Security

Obviously, we need to secure this part of the website so that only band members can access it. There are several ways of providing security in .NET. Here's a quick rundown:

• Windows – You are prompted for your Windows username and password. Your entry is checked against the Windows user account database. If you are a valid user in Windows, you are allowed access to the site. There are many advantages to this method in an intranet environment. One advantage is that if they already have Windows accounts, they're logged on to their workstation with that account, and they're using a Microsoft browser, it's possible for users to access the secure website without ever having to re-enter their credentials. Instead, the credentials with which they're logged onto the workstation are passed through to the web application. This is very convenient.

• Forms – A user enters their username and password on a login page. It is then up to you, the developer, to determine whether or not the user is valid. .NET provides a basic authentication method, which we'll utilize in a moment.

• Passport – This mode uses Microsoft's Passport security mechanism to allow or disallow access to the site. Passport is the security mechanism used throughout Microsoft and other vendor's web presences. An example of where it's used by Microsoft can be found within Microsoft's MSN Messenger. Other third-party sites such as eBay.com and Buy.com allow you to sign into their sites with it as well.
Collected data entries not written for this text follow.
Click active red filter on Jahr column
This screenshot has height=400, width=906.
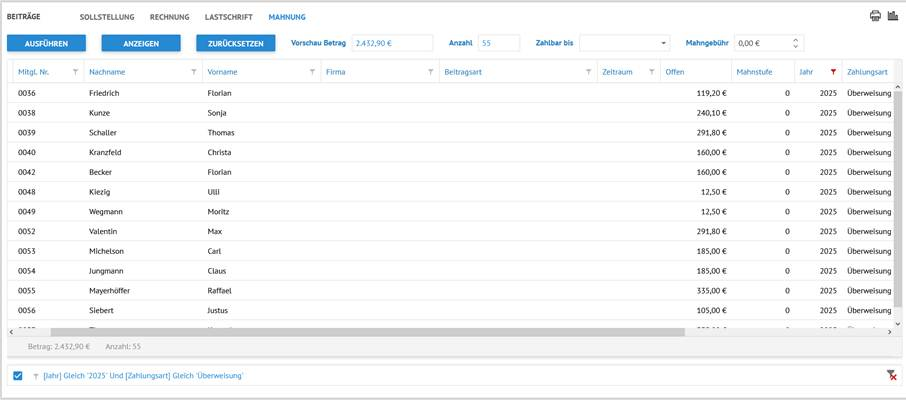(833, 72)
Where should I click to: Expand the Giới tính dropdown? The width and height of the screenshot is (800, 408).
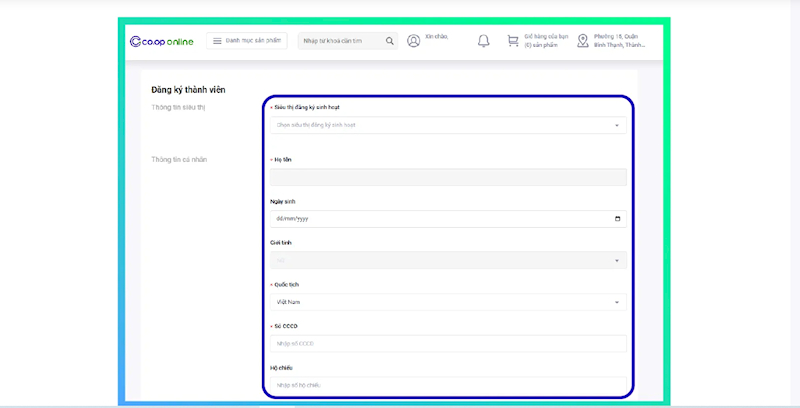[616, 261]
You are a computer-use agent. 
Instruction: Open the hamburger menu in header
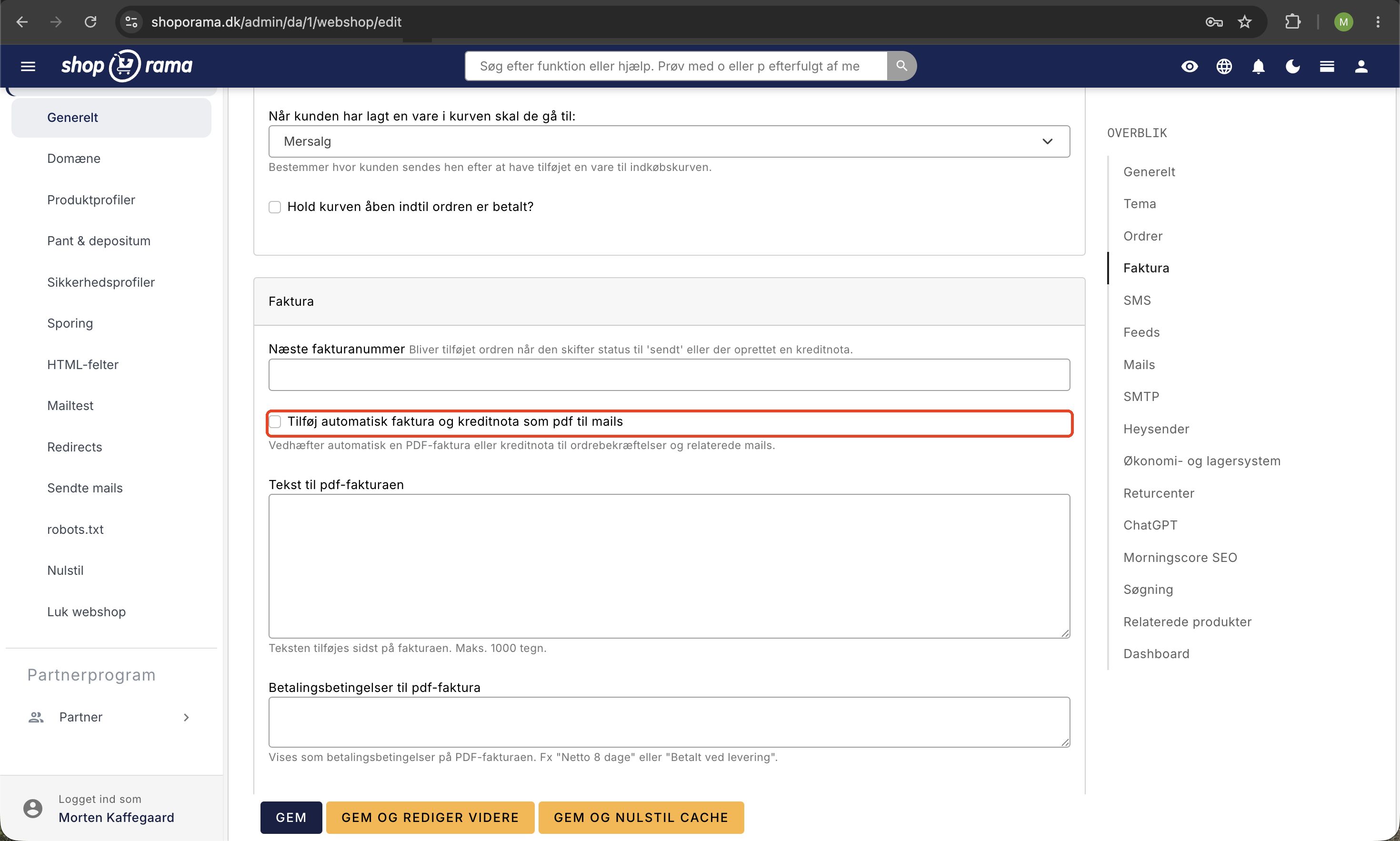click(28, 66)
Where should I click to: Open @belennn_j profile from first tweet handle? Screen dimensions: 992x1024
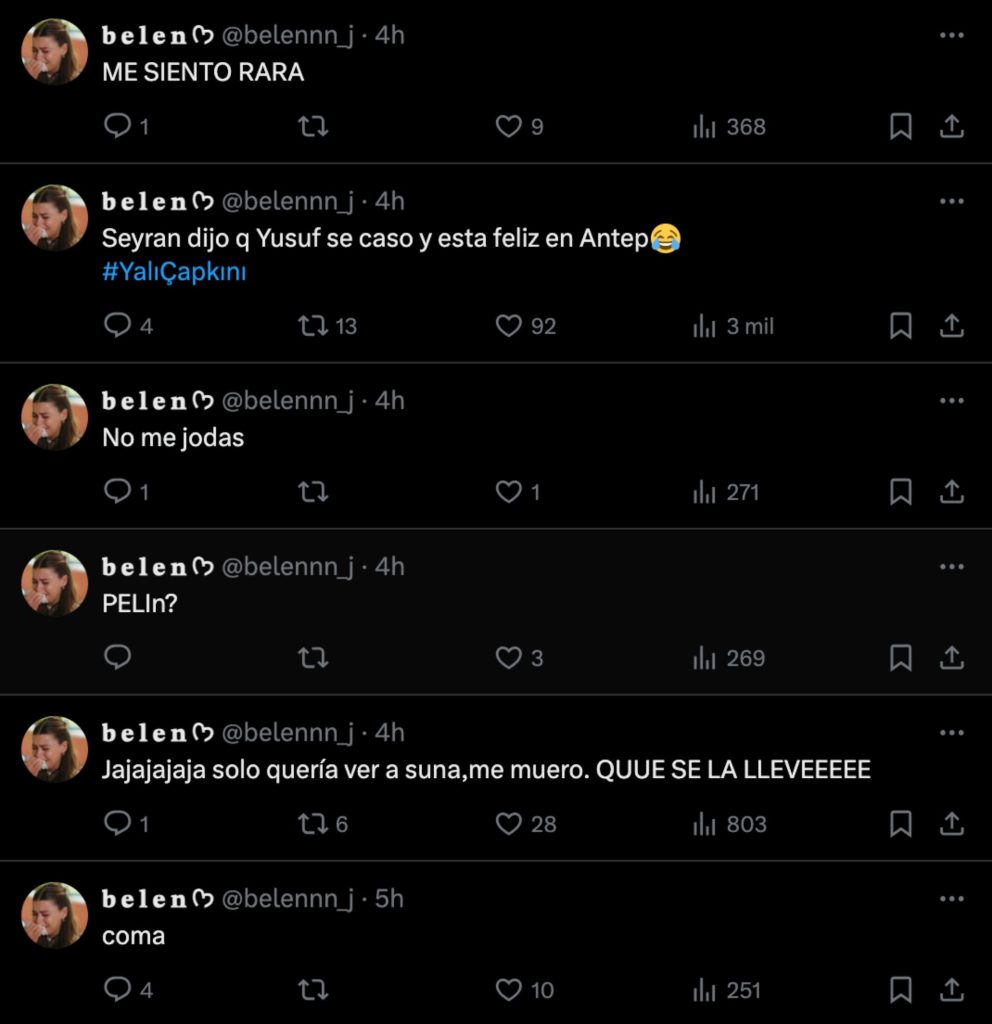287,35
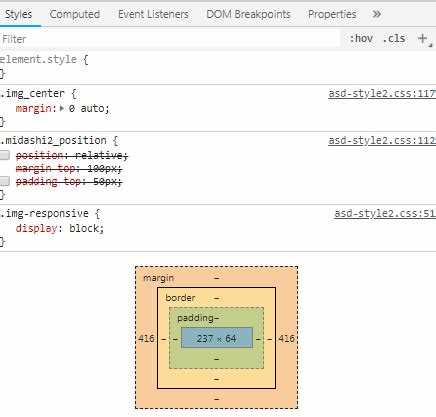
Task: Select the Styles tab
Action: [18, 14]
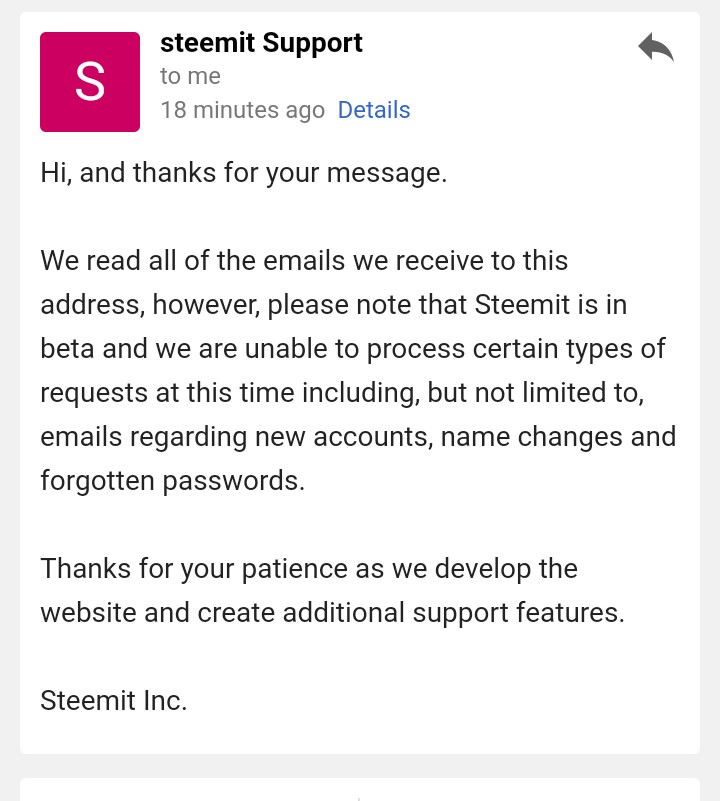Tap the '18 minutes ago' timestamp
The width and height of the screenshot is (720, 801).
click(x=242, y=110)
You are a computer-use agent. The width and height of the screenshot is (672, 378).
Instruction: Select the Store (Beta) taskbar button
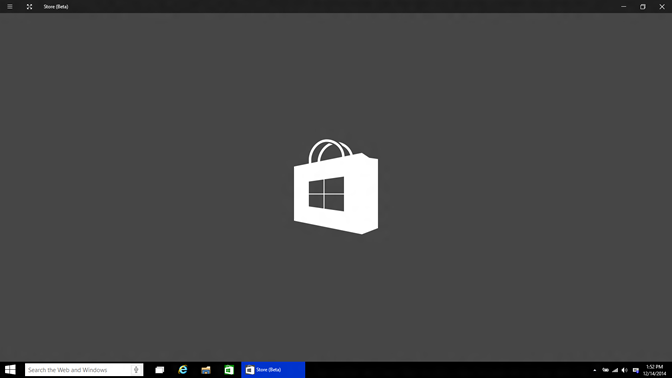click(273, 369)

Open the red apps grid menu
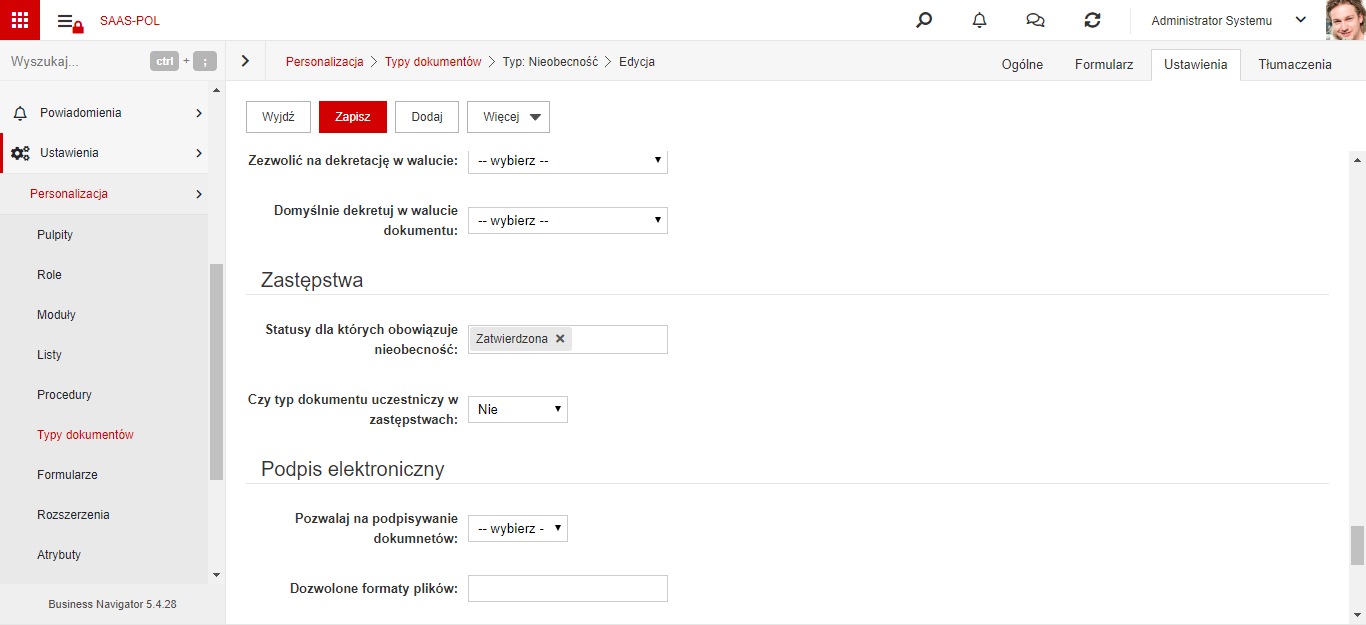coord(20,20)
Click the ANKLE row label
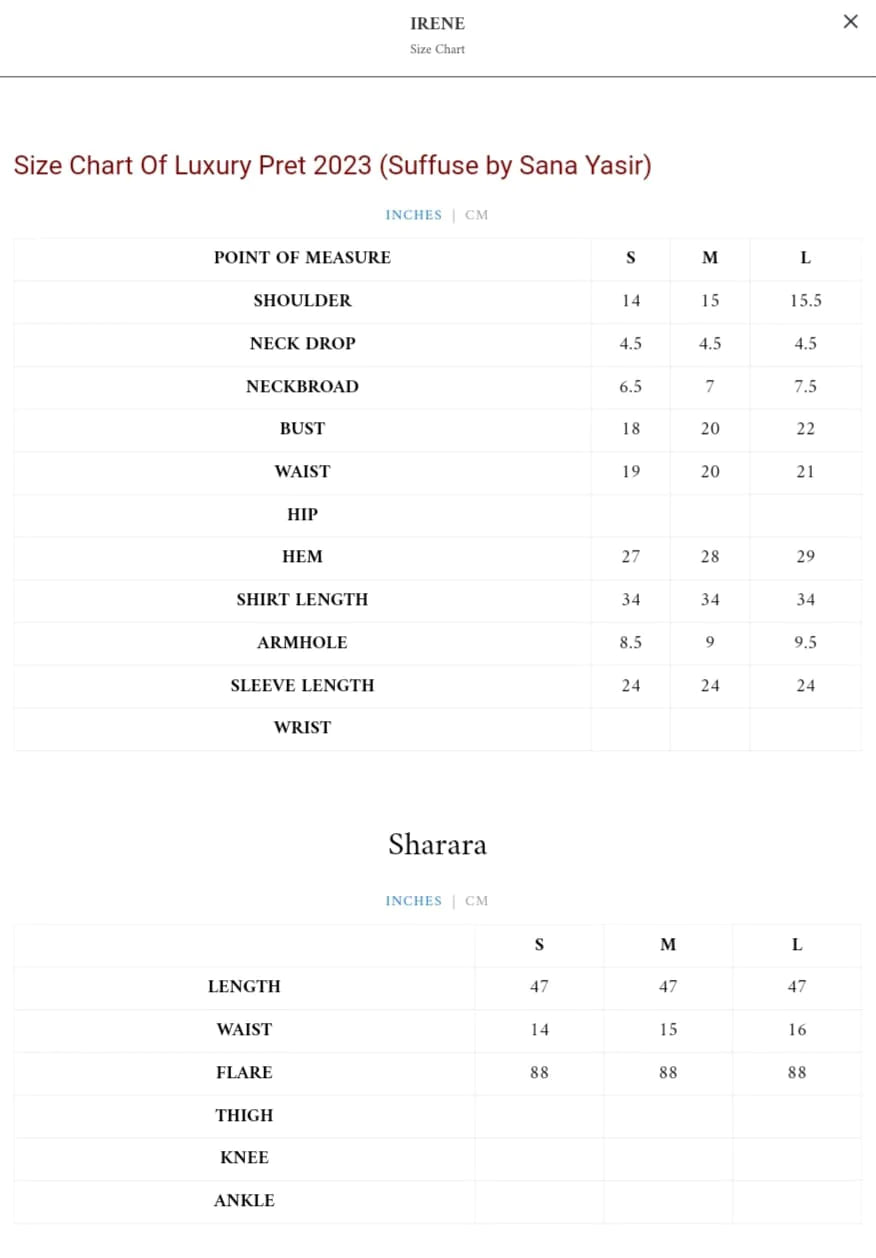876x1258 pixels. (x=244, y=1201)
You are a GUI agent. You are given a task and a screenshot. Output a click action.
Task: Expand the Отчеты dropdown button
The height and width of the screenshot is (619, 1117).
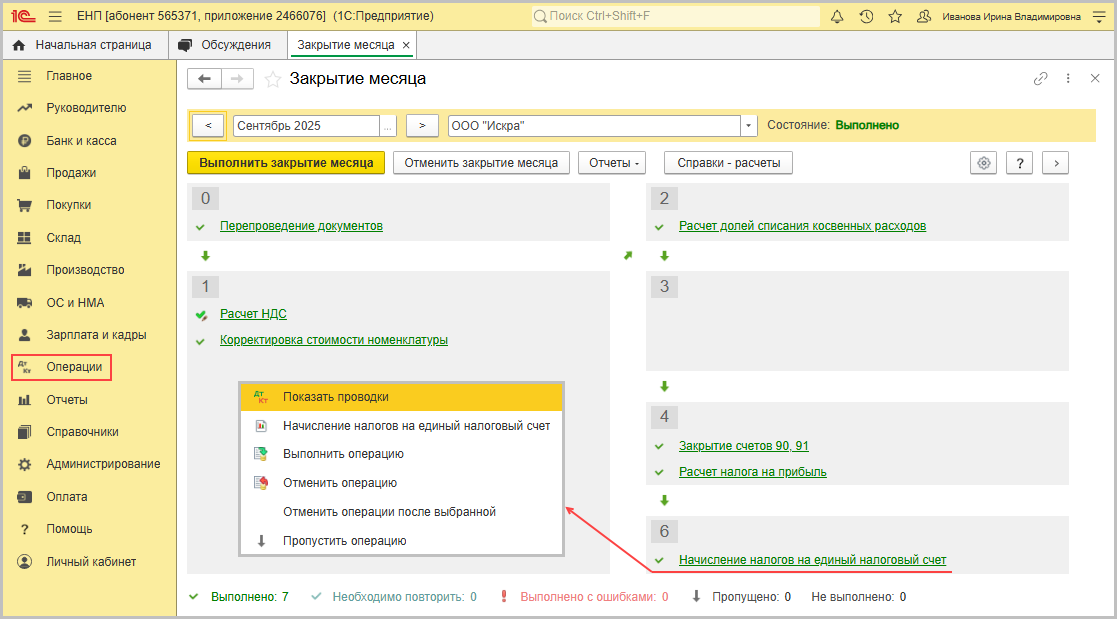[x=613, y=163]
  For more info on it, check out http://www.microsoft.com/passport.

In our example, we're going to use the Forms-based authentication. There are several reasons for this:

• It doesn't require the users to have Windows accounts. Using Windows accounts is great if you're in an intranet environment where your users already have accounts. Setting up security is a little more complicated using this method, because you have to set file-level permissions on the website.

• Passport is overkill. It's much more complicated to add Passport security to your site, and many users wouldn't want to sign up for a Passport account anyway. You'll see that most non-Microsoft sites that allow you to sign in with Passport also provide an alternative sign-in method as well.

• Forms-based authentication is the most flexible. You can set it up very quickly to use the Web.config file (we'll talk about this file in a minute) to store credentials, or you can get much more complex and use a database to store credentials and role information that specifies exactly what a user can and cannot do within the application.

The Configuration File

As mentioned in the previous chapter, the Web.config configuration file contains configuration for ASP.NET applications. We used it for the database connection string details, but it has many sections, one of which allows setting the security options. What we'll be doing here is using the security sections to define which parts of the site are secure, and who can access those secure sites.

Each ASP.NET application on your web server can have its own Web.config file. It should be placed in the root directory of the application you're configuring. If you are using IIS to access this sample, you'll need to make sure that the virtual root is configured as an application. See Appendix A for more details on this.